The questions evolve until finally the children are shown a picture of two kids who are identical, except that one is in a wheelchair. They are then asked questions such as, “Who do you think is friendly?” “Who do you think is mean?” and “Who do you think got this question right?” They can choose either child, both or neither.
Ultimately, Lapan and Stump hope to provide another piece of the child-development puzzle, one that can help level the playing field.

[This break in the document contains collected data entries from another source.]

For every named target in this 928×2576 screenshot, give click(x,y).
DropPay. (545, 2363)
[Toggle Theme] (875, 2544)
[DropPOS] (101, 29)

In a way, that’s what Reeves Summer Research grants do too.
“These programs are really invaluable, because most of the way that this has worked in the past is people doing unpaid internships, which as you can imagine just breeds inequities,” Lapan says. “Who has the means to do an unpaid internship? Students that are very well off, students that have lots of opportunities already. And other students, low-income students, get really left behind in that.”
Stump is glad to get a chance to gain some experience and polish up her resume. But mostly, she wants to help her chosen field of study, and society in general.
“I have nieces and nephews and also in the future would like to have kids, and it’s good to have this knowledge out there for everybody to look at and see our end result,” she says. “We hope to get enough data and information to put out there what parents can do to help their children not fall into these stereotyping and prejudice biases, in hopes that they can guide their children to accept everybody.”